Interview France Inter

Jean-Claude Juncker invité de l’émission “Jardin secret”

À 7 h 45, nous partons dans le jardin de Jean-Claude Juncker ce matin, le Premier ministre et ministre des Finances du Luxembourg. Il a présidé l’Union européenne pendant le premier semestre de l’année. Il est actuellement à la tête de l’Eurogroupe, qui réunit les ministres des Finances de la zone euro. Très occupé par ses fonctions européennes, il n’a pas beaucoup de temps libre comme il l’a confié à Quentin Dickinson.

Jean-Claude Juncker: Je n’ai jamais compté mes jours de travail, mais j’ai parfois, puisque mon entourage me le demandait, compté mes jours de congé. Ça fait 10, 13, 14, 15 journées par année. J’aime travailler, oui.

Quentin Dickinson: Et au cours de ces 13, 14, 15 jours par an, vous faites quoi ?

Jean-Claude Juncker: Rien, sauf que je lis avec une ferveur qui à chaque fois me surprend, je ne peux pas vivre sans lecture. J’ai une très nette préférence pour les biographies, les autobiographies, non seulement d’hommes politiques, mais de philosophes, d’écrivains, de penseurs, de faiseurs de choses, de scientifiques. J’aime beaucoup ce genre qui mélange l’observation aux constats qui furent ceux de l’époque qui est traitée par les biographies et par les autobiographies. Je crois que j’ai lu 13, 14, 15 biographies de Churchill, sans jamais pouvoir réaliser la véritable mesure de celui que de Gaulle a appelé le grand Churchill. Je ne suis pas un lecteur passion. Si sur les 100 premières pages, je ne sens pas une émotion forte, j’abandonne et je prends autre chose.

Quentin Dickinson: Vous pratiquez du sport de temps à autre ou est-ce que c’est rigoureusement exclu ?

Jean-Claude Juncker: Je le faisais, mais après un assez grave accident de voiture en 89, j’ai la jambe gauche qui ne fonctionne pas convenablement, donc je fais très peu de vélo, alors que j’en faisais beaucoup. Je jouais au foot, je jouais au handball, je jouais au volleyball, je jouais au tennis de table. Il me reste le tennis de table que je pratique pendant les vacances d’été, tout comme la natation. Pour le reste et en cours d’année, je pratique avec un fanatisme pervers le flipper.

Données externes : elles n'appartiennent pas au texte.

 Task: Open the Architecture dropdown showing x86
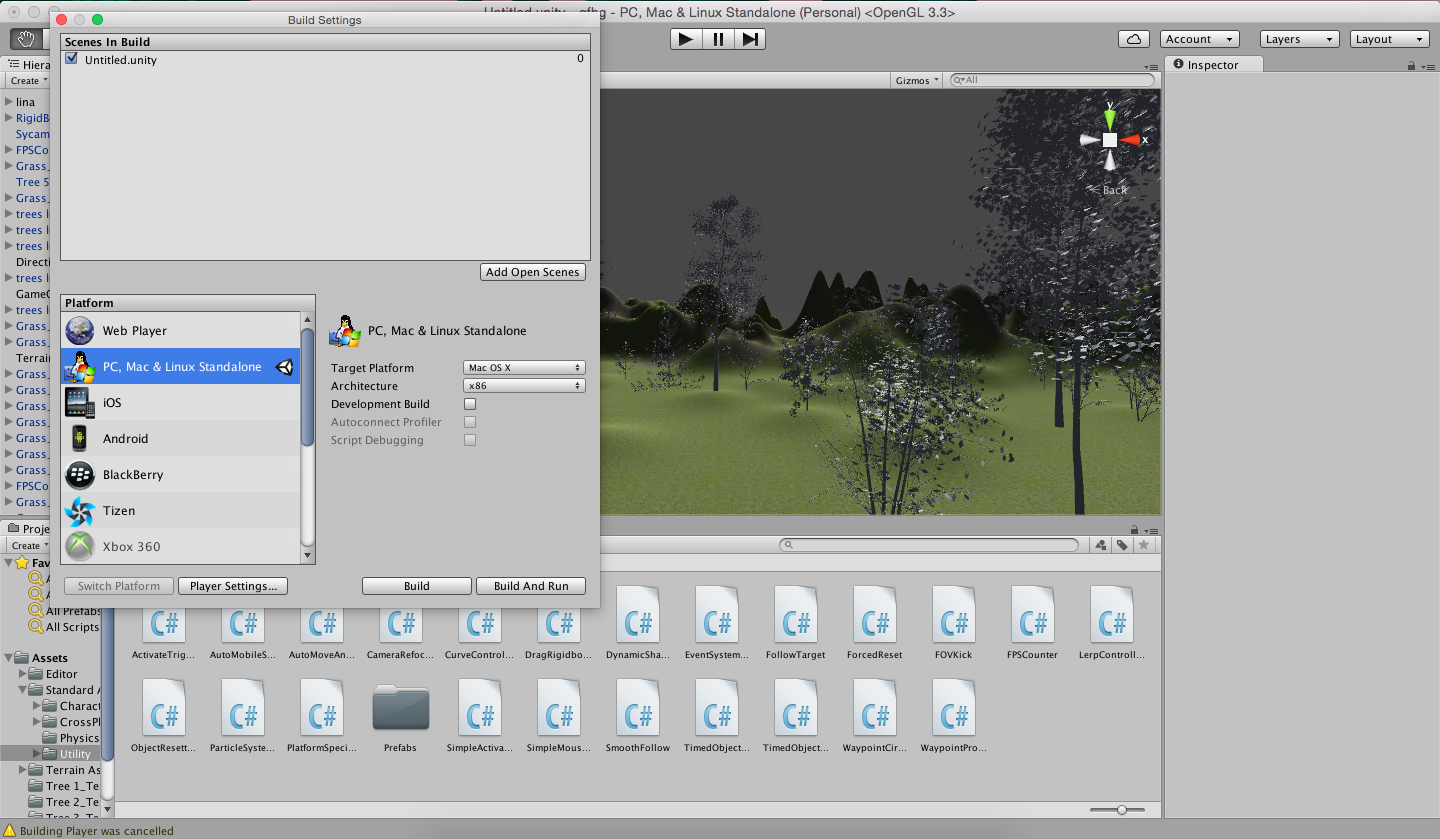(x=523, y=385)
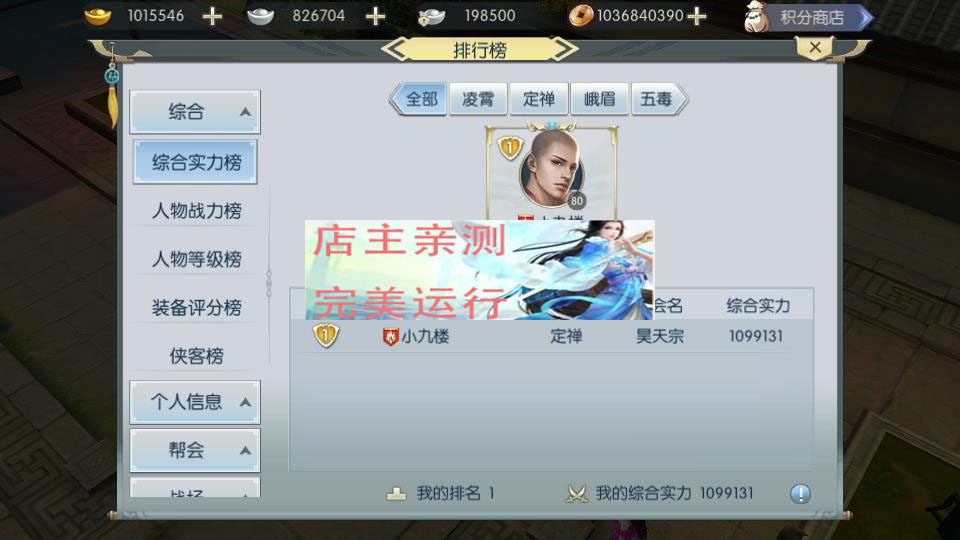This screenshot has width=960, height=540.
Task: Open the 人物战力榜 ranking list
Action: (x=197, y=211)

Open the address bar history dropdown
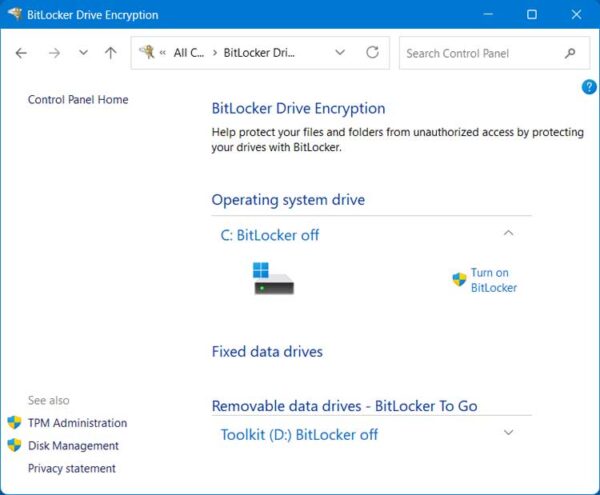[x=340, y=53]
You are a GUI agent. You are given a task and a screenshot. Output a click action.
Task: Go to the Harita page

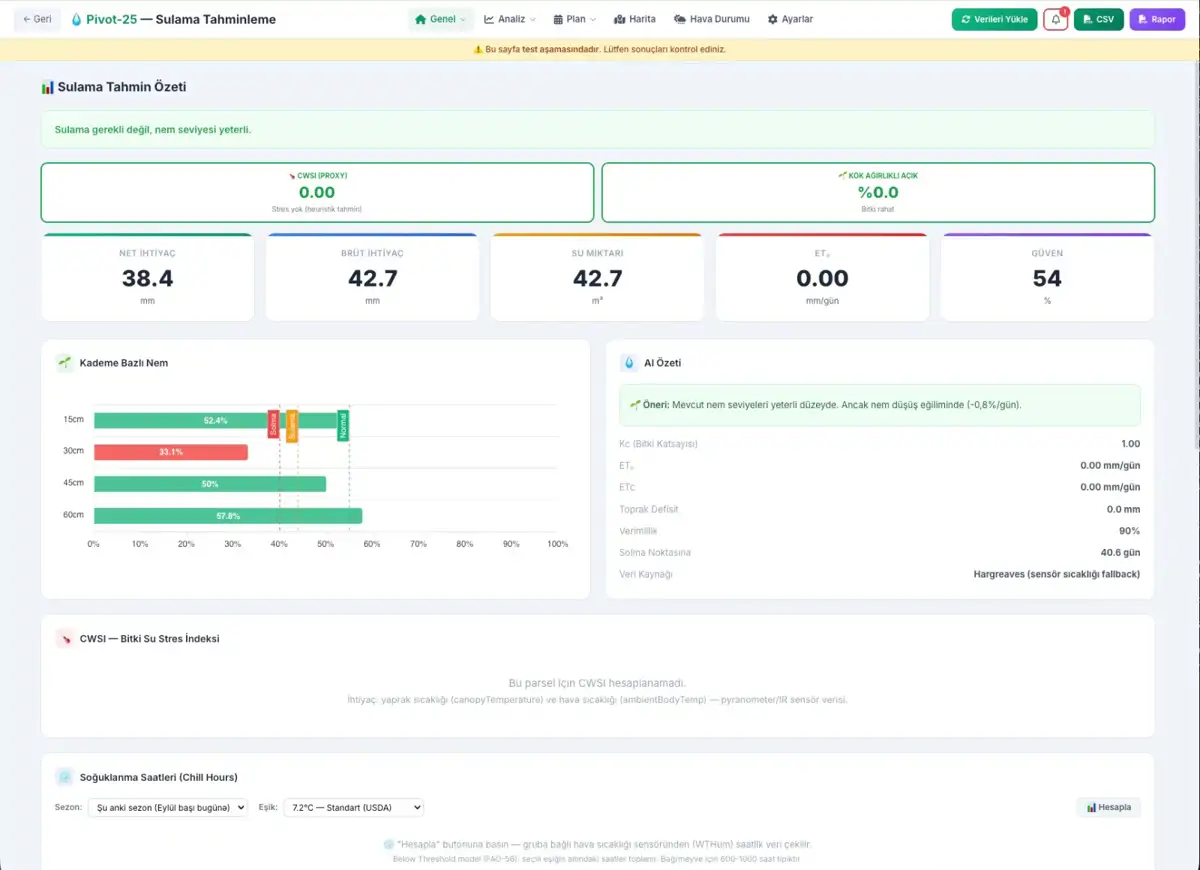click(635, 19)
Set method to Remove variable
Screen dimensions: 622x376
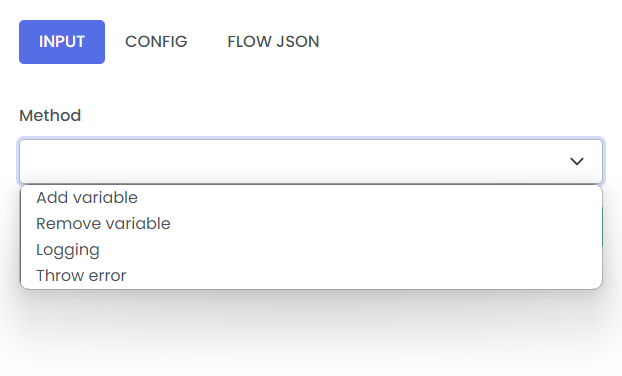click(x=311, y=224)
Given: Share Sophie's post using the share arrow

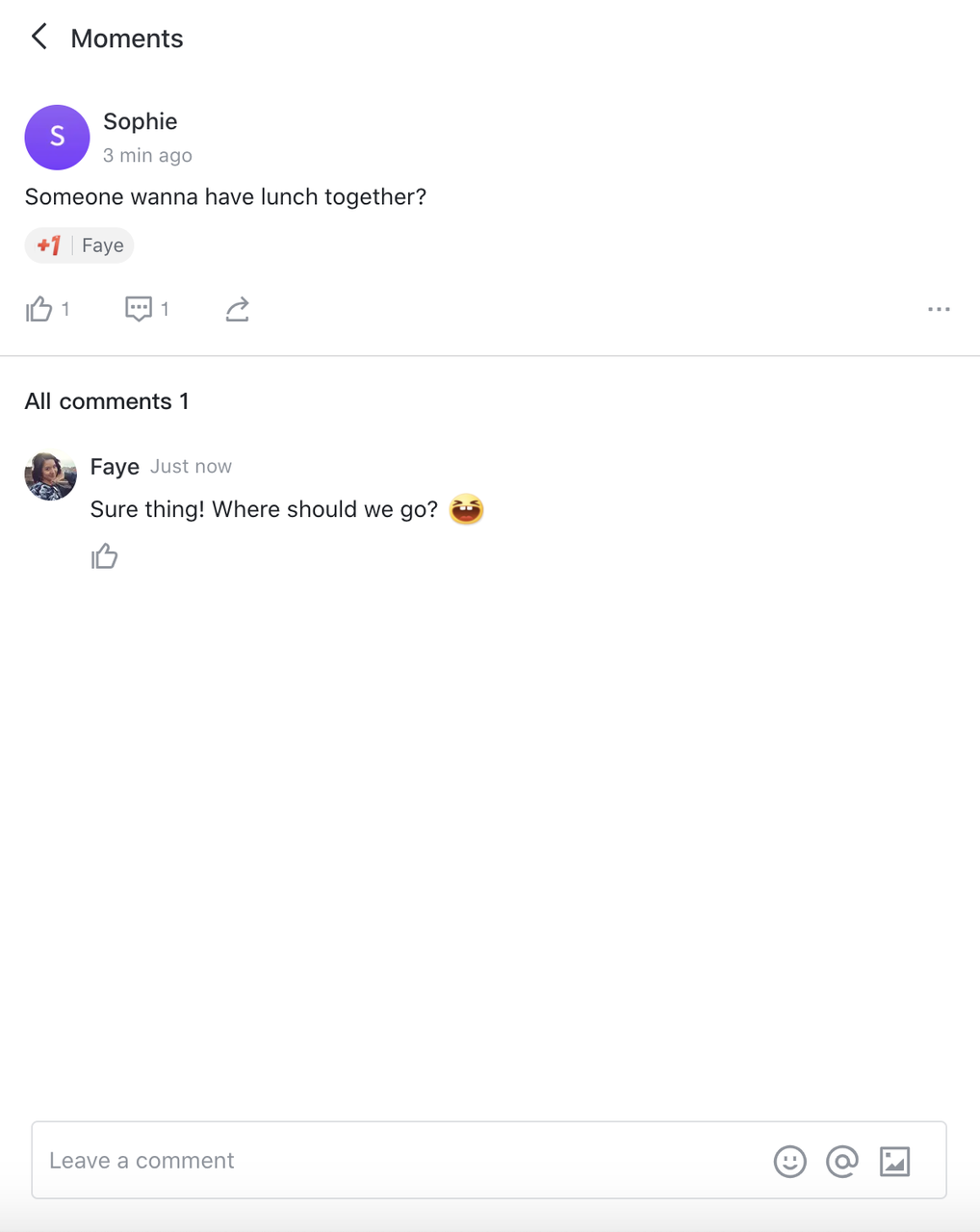Looking at the screenshot, I should [x=238, y=309].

Quentin Dickinson: Jean-Claude Juncker, est-ce que vous êtes encore aujourd’hui le jeune homme pressé, le fort en thèmes, l’enfant chéri de votre génération politique au Luxembourg? Est-ce que vous avez évolué ? Est-ce que cet accident de voiture dont vous parliez, est-ce qu’il y a eu un avant et un après ?

Jean-Claude Juncker: Cet accident de voiture, dont je n’aime pas trop parler, je l’ai eu en 89. J’étais dans le coma. Depuis 14 ans, j’ai une idée de ce qu’on voit si on regarde derrière le rideau et ça m’a beaucoup changé. Je ne pourrais pas vous dire en détail où et comment ce regard oblique dans l’au-delà, si vous me permettez cette expression, m’a changé, mais je sens profondément que je ne suis plus le même homme. Parfois, je me dis que je suis devenu plus sérieux, plus réfléchi, plus retenu. À d’autres occasions, je me dis que je suis devenu plus joyeux, plus hilare, plus regardant. Je prétends, mais c’est aux autres de le dire, que j’ai développé plus le souci de l’autre. Si on s’éloigne de soi-même pour un bref moment, on découvre l’importance des autres.

Quentin Dickinson: Vous voyez comment l’avenir ? Est-ce que vous voyez une coïncidence entre votre destin personnel et l’un de ces grands portefeuilles européens?

Jean-Claude Juncker: Je suis devenu ministre à l’âge de 28, 29 ans. Je fais cela depuis plus de deux décennies. Je suis Premier ministre depuis 11 ans. La politique n’est pas tout. J’aime écrire comme tout un chacun qui aime lire. En allemand, j’ai une plume qui parfois sait s’exprimer avec talent, en français, moins. Je me verrais bien, si la vie me donnait cette occasion, m’exprimer régulièrement par écrit dans les journaux d’expression allemande.